[Stored data]
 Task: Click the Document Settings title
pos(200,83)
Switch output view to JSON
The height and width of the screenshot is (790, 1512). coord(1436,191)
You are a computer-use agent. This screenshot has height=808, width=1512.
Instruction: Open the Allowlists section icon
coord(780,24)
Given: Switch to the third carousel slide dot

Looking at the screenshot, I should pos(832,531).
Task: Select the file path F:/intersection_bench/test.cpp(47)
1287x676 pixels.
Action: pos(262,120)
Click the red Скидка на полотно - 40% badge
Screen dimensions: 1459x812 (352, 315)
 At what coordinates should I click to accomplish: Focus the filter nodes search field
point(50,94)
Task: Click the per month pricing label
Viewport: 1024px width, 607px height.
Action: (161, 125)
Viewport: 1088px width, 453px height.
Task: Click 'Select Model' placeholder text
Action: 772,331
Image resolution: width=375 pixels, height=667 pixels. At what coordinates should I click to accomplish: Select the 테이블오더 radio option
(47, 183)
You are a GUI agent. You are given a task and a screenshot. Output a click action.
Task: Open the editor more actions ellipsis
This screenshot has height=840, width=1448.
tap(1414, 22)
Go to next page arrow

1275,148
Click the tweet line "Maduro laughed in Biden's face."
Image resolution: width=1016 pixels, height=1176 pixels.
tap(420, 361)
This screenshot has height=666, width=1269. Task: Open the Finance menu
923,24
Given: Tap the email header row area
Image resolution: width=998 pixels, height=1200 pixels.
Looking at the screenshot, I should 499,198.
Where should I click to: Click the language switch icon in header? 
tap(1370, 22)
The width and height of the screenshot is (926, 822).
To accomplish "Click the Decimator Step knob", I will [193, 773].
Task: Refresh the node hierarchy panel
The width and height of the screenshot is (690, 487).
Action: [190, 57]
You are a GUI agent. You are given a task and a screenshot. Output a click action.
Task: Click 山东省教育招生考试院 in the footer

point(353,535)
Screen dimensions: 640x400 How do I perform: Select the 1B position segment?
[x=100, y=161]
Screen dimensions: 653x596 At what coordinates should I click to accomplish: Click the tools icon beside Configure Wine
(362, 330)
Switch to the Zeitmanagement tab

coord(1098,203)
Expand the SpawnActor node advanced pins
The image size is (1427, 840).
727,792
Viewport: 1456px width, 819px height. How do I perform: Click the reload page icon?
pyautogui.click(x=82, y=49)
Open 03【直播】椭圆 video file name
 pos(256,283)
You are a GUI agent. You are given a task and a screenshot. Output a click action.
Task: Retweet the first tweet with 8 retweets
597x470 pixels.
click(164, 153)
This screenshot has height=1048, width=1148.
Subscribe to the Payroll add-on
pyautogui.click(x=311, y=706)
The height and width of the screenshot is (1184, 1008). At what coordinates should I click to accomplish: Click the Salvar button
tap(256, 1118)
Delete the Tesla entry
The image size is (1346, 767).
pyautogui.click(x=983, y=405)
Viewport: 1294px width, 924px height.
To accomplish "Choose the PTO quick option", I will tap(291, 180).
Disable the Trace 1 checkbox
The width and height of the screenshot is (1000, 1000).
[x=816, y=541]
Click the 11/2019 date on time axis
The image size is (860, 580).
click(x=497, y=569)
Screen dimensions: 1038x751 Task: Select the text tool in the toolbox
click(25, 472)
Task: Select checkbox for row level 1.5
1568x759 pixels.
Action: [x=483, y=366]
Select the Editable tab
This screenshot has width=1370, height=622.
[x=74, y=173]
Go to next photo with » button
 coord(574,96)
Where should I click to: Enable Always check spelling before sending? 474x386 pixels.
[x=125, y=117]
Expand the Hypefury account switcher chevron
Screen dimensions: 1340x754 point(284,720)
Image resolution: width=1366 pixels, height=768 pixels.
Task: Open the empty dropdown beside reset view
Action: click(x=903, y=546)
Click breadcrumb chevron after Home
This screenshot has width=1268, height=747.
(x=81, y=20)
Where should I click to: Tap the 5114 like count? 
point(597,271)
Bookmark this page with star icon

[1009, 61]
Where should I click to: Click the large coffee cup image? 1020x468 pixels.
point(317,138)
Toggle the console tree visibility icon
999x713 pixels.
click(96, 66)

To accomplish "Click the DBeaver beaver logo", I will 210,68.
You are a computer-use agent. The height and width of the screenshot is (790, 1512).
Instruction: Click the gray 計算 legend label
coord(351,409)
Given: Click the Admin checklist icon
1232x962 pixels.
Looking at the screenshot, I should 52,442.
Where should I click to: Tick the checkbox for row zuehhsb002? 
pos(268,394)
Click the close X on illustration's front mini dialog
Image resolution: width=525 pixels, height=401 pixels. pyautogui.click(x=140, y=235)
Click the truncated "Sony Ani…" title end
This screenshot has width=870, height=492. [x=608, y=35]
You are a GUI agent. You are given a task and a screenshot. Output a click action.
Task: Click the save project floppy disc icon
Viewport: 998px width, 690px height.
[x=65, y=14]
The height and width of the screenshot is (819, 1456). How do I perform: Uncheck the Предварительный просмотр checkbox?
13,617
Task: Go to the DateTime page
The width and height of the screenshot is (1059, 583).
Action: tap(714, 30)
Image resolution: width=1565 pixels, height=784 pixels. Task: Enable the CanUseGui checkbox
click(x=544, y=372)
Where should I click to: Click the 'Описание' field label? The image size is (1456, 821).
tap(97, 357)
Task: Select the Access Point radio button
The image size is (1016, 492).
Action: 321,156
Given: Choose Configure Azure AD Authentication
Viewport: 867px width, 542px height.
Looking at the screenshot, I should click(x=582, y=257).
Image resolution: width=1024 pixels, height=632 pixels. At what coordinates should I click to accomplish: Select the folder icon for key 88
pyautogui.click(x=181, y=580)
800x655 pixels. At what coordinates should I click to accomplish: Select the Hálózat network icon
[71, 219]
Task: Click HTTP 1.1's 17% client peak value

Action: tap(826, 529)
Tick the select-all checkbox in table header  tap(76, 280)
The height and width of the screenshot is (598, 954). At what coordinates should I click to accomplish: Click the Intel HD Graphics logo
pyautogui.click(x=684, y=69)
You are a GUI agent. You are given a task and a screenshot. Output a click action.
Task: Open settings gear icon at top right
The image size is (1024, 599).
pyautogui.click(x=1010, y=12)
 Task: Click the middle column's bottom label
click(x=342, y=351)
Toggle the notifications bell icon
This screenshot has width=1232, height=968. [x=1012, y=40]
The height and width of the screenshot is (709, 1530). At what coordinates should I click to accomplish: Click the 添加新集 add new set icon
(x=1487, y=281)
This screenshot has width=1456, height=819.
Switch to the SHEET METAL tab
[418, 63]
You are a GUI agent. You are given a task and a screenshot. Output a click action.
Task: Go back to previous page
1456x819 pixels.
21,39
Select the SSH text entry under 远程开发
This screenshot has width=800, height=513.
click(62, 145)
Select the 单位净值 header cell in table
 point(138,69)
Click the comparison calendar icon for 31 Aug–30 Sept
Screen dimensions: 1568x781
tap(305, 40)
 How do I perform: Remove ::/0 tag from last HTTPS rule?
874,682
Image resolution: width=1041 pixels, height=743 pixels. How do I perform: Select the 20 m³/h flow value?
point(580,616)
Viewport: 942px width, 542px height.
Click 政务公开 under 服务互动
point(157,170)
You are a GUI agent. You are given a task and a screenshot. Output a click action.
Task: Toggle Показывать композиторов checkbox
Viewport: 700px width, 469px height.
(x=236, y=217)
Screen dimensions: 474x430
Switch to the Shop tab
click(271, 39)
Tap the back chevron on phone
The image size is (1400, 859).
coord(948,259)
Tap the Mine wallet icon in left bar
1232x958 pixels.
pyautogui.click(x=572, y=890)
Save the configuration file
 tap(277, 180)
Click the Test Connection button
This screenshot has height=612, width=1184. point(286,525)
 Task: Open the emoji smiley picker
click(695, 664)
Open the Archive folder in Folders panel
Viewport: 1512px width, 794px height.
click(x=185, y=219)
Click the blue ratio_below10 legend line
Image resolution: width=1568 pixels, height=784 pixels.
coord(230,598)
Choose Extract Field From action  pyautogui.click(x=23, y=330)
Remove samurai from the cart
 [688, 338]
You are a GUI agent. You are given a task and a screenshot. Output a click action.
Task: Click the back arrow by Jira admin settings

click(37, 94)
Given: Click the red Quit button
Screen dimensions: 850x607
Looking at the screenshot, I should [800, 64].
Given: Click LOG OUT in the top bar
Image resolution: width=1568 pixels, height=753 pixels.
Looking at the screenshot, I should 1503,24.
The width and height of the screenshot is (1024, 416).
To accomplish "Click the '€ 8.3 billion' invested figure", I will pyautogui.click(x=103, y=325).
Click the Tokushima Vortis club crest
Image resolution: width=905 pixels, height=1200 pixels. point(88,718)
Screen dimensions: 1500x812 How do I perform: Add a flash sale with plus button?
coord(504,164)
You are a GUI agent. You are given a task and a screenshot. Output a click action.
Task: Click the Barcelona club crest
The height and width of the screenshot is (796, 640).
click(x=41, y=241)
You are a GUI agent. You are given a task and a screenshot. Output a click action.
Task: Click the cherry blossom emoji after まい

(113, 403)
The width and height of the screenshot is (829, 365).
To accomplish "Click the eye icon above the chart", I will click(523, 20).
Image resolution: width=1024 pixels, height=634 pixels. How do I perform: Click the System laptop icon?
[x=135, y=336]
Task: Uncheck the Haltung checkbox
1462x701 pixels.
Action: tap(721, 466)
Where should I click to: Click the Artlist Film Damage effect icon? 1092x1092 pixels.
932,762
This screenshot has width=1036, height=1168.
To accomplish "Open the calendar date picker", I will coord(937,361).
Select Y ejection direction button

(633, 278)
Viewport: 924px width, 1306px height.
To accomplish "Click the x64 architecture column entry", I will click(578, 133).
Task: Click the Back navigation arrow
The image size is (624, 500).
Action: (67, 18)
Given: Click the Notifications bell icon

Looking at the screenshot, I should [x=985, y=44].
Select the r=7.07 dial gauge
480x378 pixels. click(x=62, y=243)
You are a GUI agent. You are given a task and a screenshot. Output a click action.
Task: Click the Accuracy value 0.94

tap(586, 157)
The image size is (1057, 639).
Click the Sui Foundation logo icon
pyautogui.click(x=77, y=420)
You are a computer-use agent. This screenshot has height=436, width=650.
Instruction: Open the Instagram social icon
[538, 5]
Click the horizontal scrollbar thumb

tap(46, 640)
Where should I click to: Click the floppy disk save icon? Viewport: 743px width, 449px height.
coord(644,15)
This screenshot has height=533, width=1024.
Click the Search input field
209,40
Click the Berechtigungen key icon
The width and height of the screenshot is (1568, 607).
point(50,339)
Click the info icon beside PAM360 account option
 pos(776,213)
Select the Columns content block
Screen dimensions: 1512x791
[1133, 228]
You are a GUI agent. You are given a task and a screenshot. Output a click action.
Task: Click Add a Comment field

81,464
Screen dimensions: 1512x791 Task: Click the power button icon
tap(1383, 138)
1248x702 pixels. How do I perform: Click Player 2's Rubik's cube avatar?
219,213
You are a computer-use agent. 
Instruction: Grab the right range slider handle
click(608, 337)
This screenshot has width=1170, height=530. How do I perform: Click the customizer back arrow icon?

Task objective: Quote the lines from the one containing "Task: Uncheck the Haltung checkbox" through the one containing "480x378 pixels. click(x=62, y=243)", both included, with nothing changed.

Result for this task:
Task: Uncheck the Haltung checkbox
1462x701 pixels.
Action: tap(721, 466)
Where should I click to: Click the Artlist Film Damage effect icon? 1092x1092 pixels.
932,762
This screenshot has width=1036, height=1168.
To accomplish "Open the calendar date picker", I will coord(937,361).
Select Y ejection direction button

(633, 278)
Viewport: 924px width, 1306px height.
To accomplish "Click the x64 architecture column entry", I will click(578, 133).
Task: Click the Back navigation arrow
The image size is (624, 500).
Action: (67, 18)
Given: Click the Notifications bell icon

Looking at the screenshot, I should [x=985, y=44].
Select the r=7.07 dial gauge
480x378 pixels. click(x=62, y=243)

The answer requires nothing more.